Tali articoli definiscono anche le linee generali sulle modalità di effettuazione del conguaglio (detrazioni ai sensi degli artt. 12 e 13 del DPR 917/86 se spettanti e richieste, le eventuali certificazioni dei redditi percepiti da altri soggetti terzi etc.).
In sede di conguaglio, inoltre, dovranno essere calcolate e successivamente versate le addizionali regionali e comunali all’Irpef, istituite rispettivamente con D.Lgs. 447/97 e D.Lgs. 360/98, secondo le disposizioni di seguito impartite.
Le operazioni di conguaglio con la procedura di contabilità CIR
Quanto sopra premesso, con la presente si forniscono le istruzioni affinché le singole unità organizzative (U.O.) possano effettuare, con la procedura CIR, le operazioni di conguaglio sui compensi corrisposti a favore di terzi persone fisiche nell’anno d’imposta 2003.
L’effettuazione del conguaglio con la procedura CIR presuppone che in anagrafica siano già stati definiti i "codici tipo rapporto" che consentono, unitamente al "tipo di trattamento del compenso" , una corretta effettuazione, in automatico, di ogni singolo conguaglio.
Per le U.O. della Struttura Amministrativa Centrale (Sac) le operazioni di conguaglio saranno effettuate direttamente dal Servizio VII del DSTS "Ragioneria della SAC".
Si fa presente che le operazioni di conguaglio dovranno essere effettuate contestualmente all’emissione dell’ultimo mandato di pagamento a favore del beneficiario per l’anno 2003.
Sarà pertanto necessario emettere e tenere in sospeso il mandato di pagamento, contabilizzato e numerato (con il comando "contabilizza Co.Fi"). Tale mandato, pertanto, non dovrà essere inserito in distinta, nè inviato al Cassiere prima dell’effettuazione delle operazioni di conguaglio. (Le U.O. che hanno già inserito in distinta ed inviato al cassiere l’ultimo mandato di pagamento del compenso, potranno, comunque, effettuare il conguaglio seguendo le istruzioni di cui al punto C)).

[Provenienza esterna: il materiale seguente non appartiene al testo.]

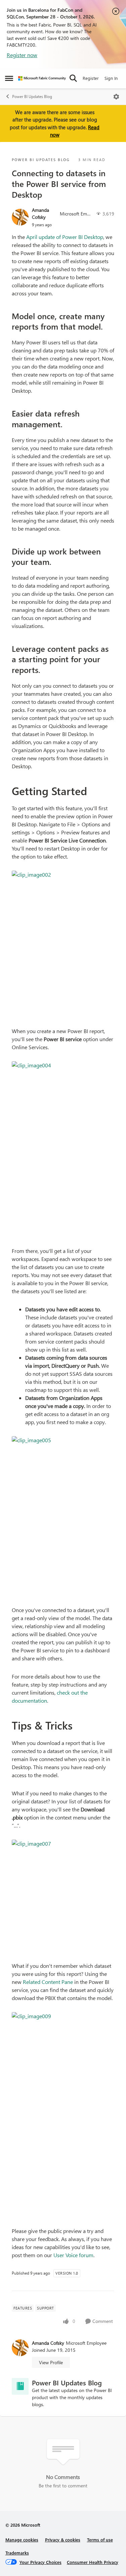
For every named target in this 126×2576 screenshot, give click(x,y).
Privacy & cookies (62, 2539)
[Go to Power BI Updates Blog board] (20, 2386)
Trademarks (17, 2553)
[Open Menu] (116, 96)
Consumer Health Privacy (92, 2562)
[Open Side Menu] (9, 78)
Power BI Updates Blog (32, 96)
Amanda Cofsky (40, 213)
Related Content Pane (48, 1981)
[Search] (73, 78)
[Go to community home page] (42, 78)
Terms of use (100, 2539)
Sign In (111, 78)
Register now (22, 54)
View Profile (51, 2362)
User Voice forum (73, 2254)
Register (91, 78)
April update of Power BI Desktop (64, 236)
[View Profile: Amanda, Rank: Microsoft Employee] (20, 217)
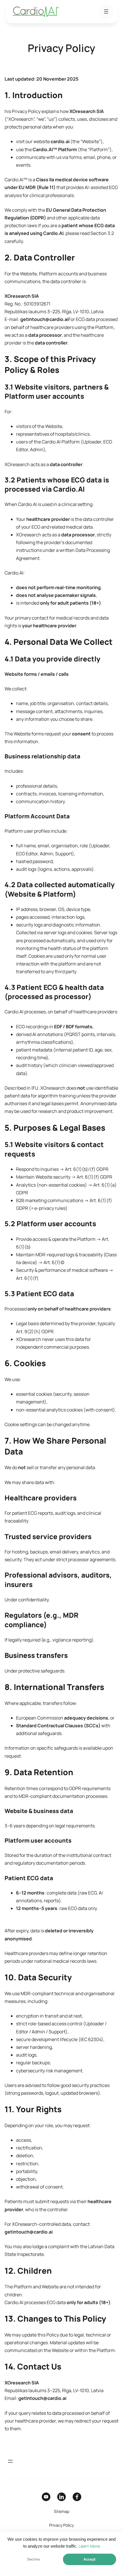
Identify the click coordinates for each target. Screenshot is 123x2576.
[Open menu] (106, 11)
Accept (90, 2559)
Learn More (89, 2546)
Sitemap (61, 2511)
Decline (33, 2559)
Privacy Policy (61, 2525)
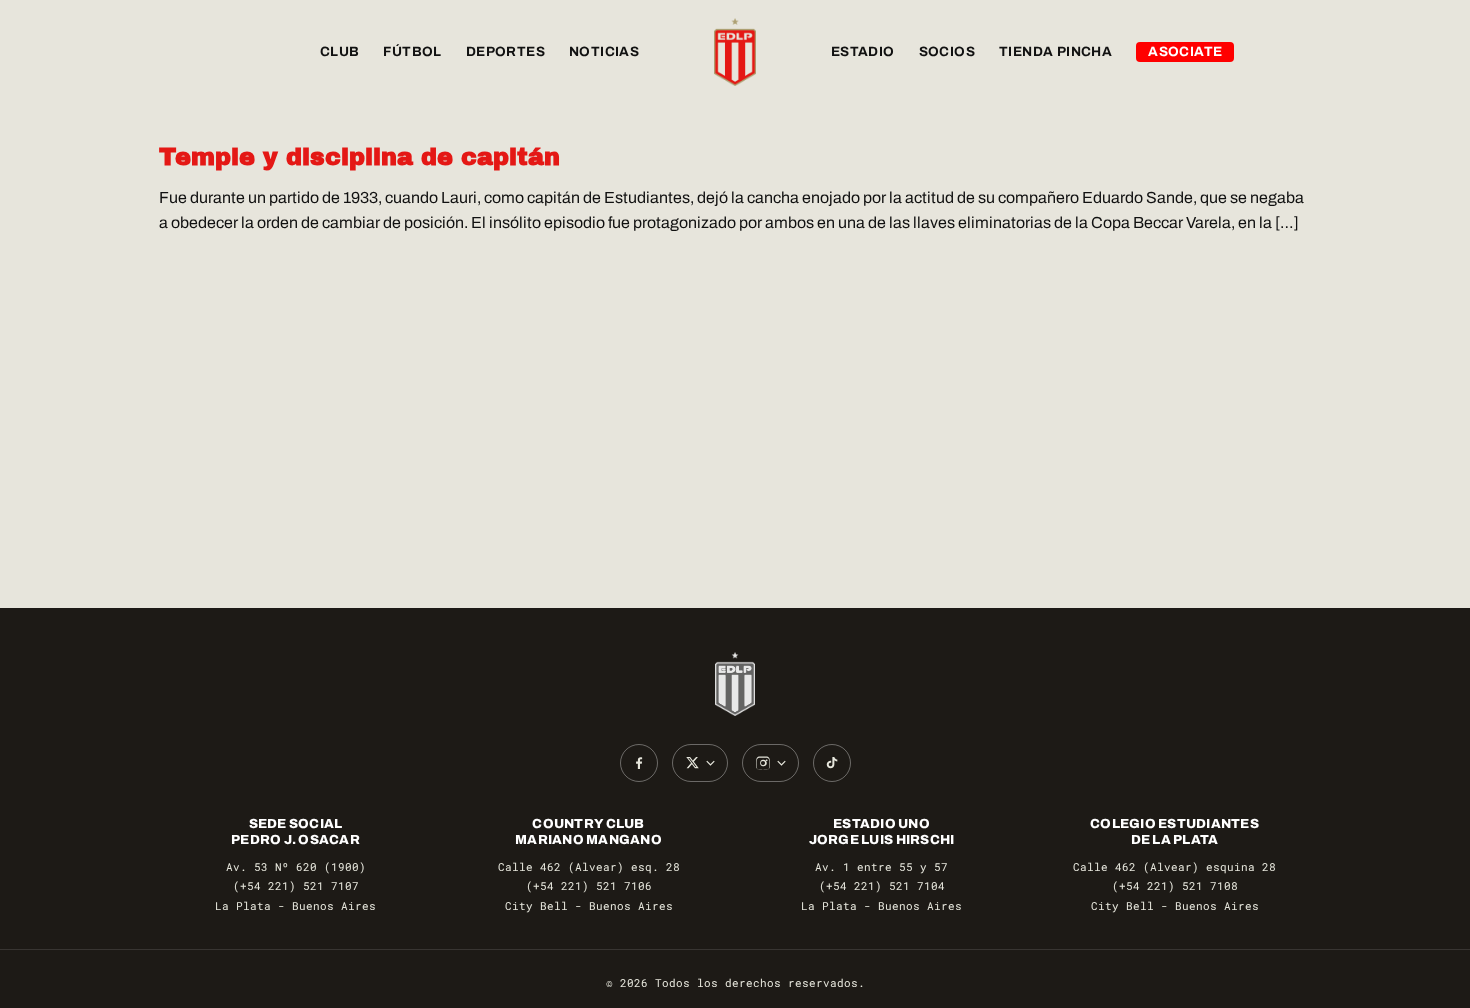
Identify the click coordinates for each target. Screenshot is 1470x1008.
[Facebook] (639, 763)
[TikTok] (832, 763)
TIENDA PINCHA (1055, 51)
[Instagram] (770, 763)
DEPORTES (505, 51)
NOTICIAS (604, 51)
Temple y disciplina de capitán (359, 157)
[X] (700, 763)
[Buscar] (1291, 52)
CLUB (340, 51)
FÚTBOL (412, 51)
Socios (947, 51)
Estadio (863, 51)
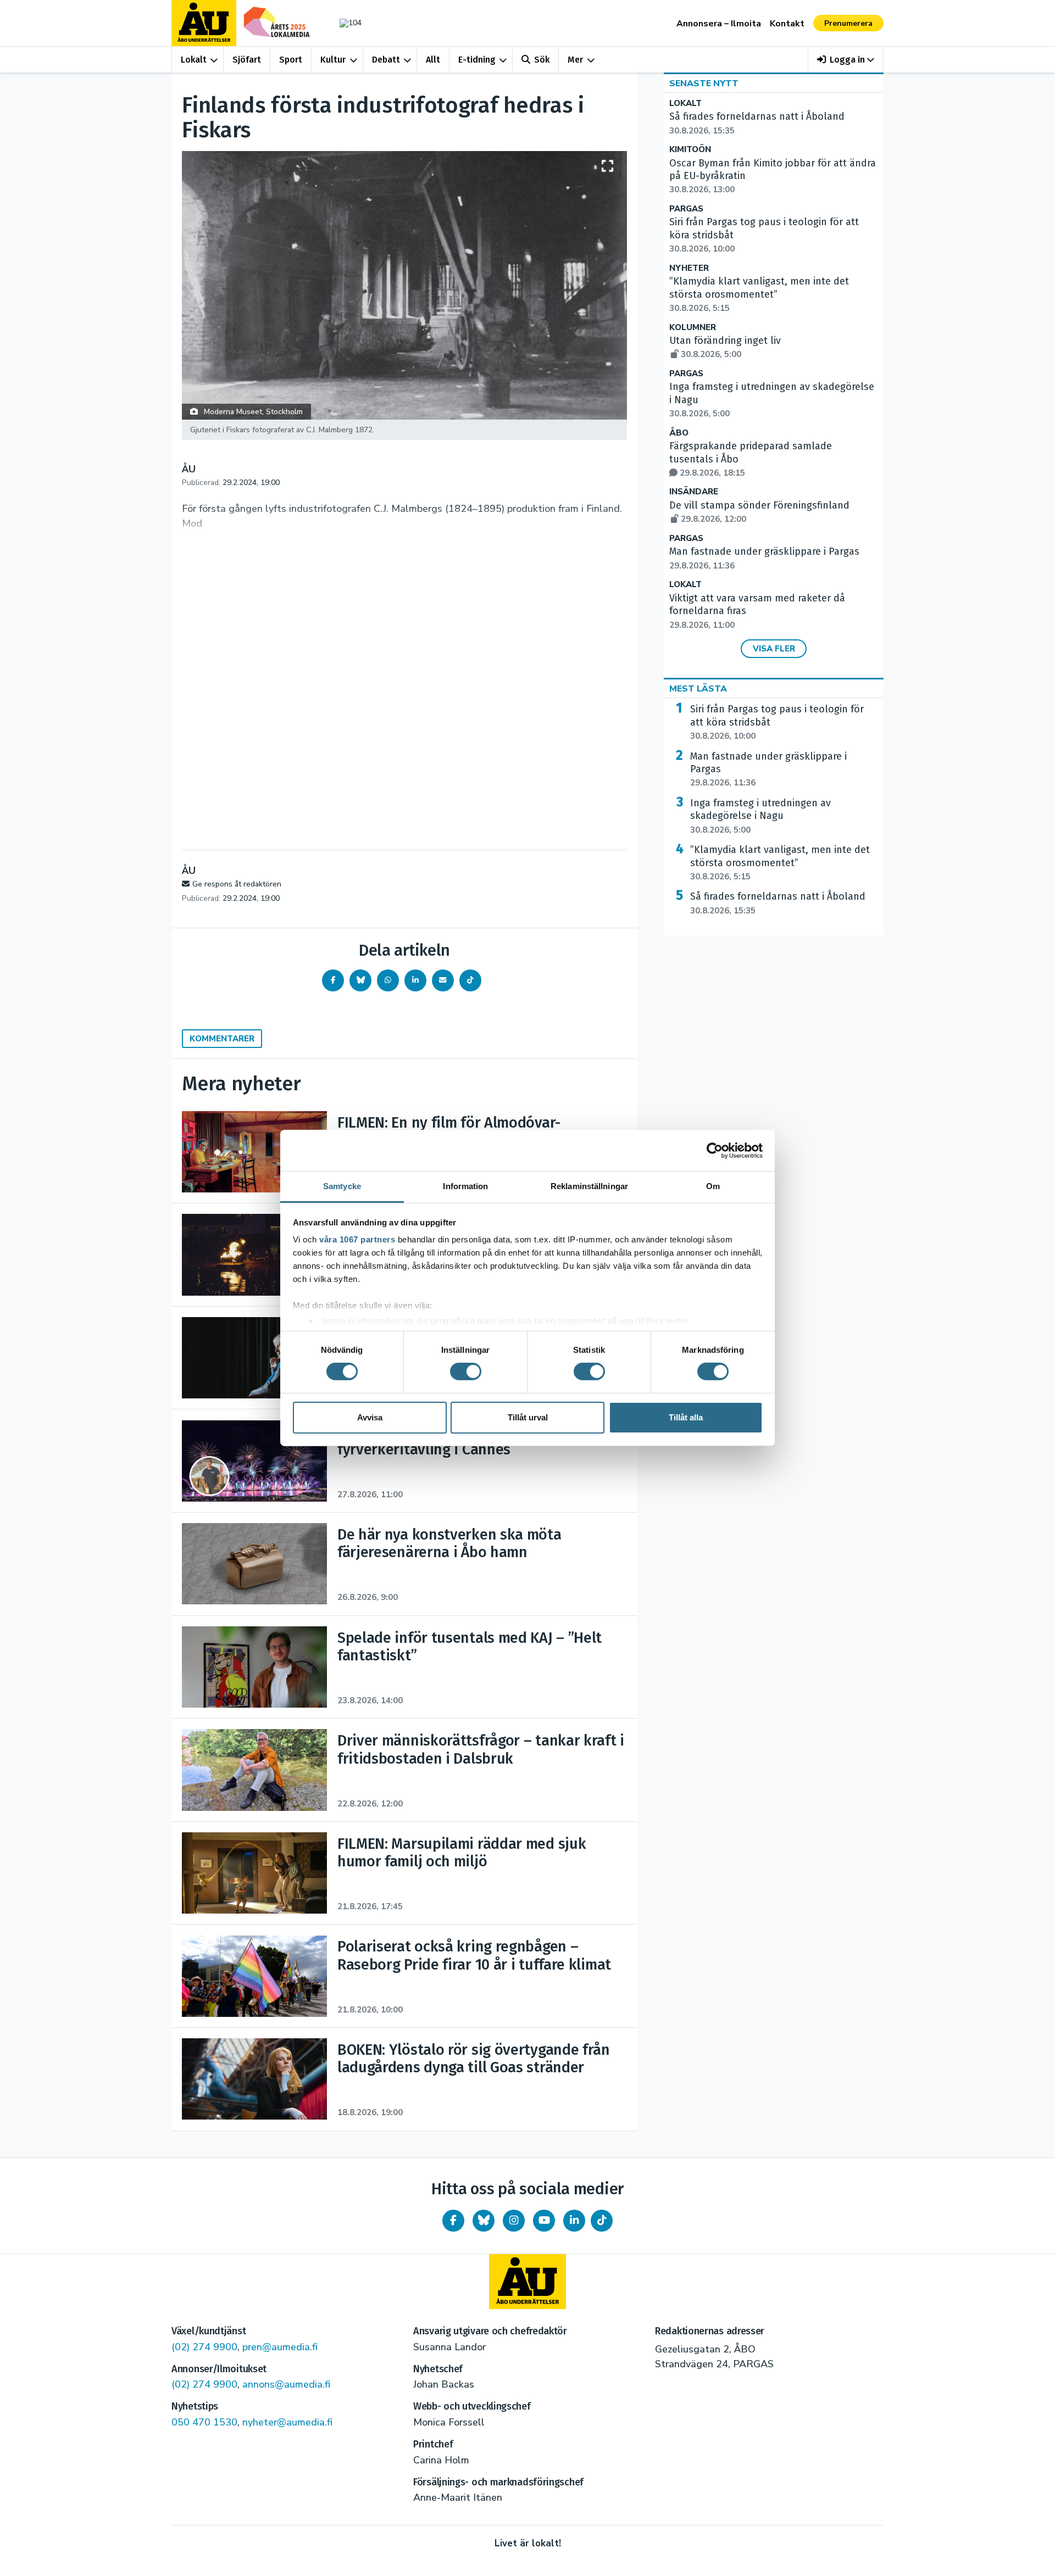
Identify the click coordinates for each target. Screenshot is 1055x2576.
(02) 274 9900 (204, 2347)
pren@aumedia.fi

Si precisa che tale mandato dovrà, comunque, essere trasmesso in banca in tempo utile per la sua esecuzione entro il 31/12/2003, come già specificato anche nella nota del Servizio VII "Ragioneria della SAC" del 3/11/2003 prot. 244/2003.
Con riferimento agli emolumenti erogati dalle singole U.O., sono da conguagliare tutti i redditi di cui al DPR 917/86, corrisposti nell’anno 2003, inquadrati in anagrafica CIR con i seguenti codici "tipo rapporto":
A. Collaborazioni coordinate e continuative e Borse di studio
Come sopra specificato, il conguaglio deve essere effettuato contestualmente all’emissione dell’ultimo mandato relativo all’anno di imposta ovvero alla data di cessazione del rapporto.
Modalità operative
Per la gestione del conguaglio è necessario accedere al folder Documenti Amministrativi - conguaglio - gestione.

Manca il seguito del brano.